De modo que le dije a los médicos ese día, que debíamos cambiar la pregunta “¿Qué libros te
llevarías a una isla o cuáles rescatarías de un naufragio? Pues todos sabemos que no iremos a
una isla, ni naufragaremos. Mejor cambiarla por: ¿Qué libros le leerías a tu hijo si estuviera
internado?
La respuesta es otra. ¿Qué libros le leerías a tu madre si estuviera enferma? ¿Qué libros le
leerías a tu padre? ¿A tu hermano? ¿A tu esposa, tu esposo? ¿A tu mejor amigo, si estuvieran
enfermos?
Visité a esa niña y, lo cierto, es que hasta nos reímos.
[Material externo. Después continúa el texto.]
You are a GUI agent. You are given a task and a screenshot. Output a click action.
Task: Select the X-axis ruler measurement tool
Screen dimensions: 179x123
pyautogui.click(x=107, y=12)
De modo, pensaba yo, que hay momentos en que los libros ayudan cuando uno ni siquiera
puede moverse.
Todas esas experiencias, ideas y emociones estaban sueltas como las cuentas de un collar,
hasta que el fino hilo de voz del llanto de Manuel, de cuatro meses, las unió.
Uno debería ser un niño pequeño, al menos una vez por semana. ¿Cuán pequeño?
Tanto como cuando lloras de impotencia ante algo que escapa a tu control. Sea lo que sea.
Tanto como cuando sientes placer y protección como si te sostuvieran en brazos.
Uno debería ser una persona madura, al menos una vez por semana,
tanto como cuando te toca dar consuelo o sostén,
tomar las riendas en tus manos,
o disfrutar plena y poderosamente.
Y un anciano también, que se aparta dulcemente y disfruta de su propia obra
incluso con algo de desprendimiento.
También, al menos, una vez por semana.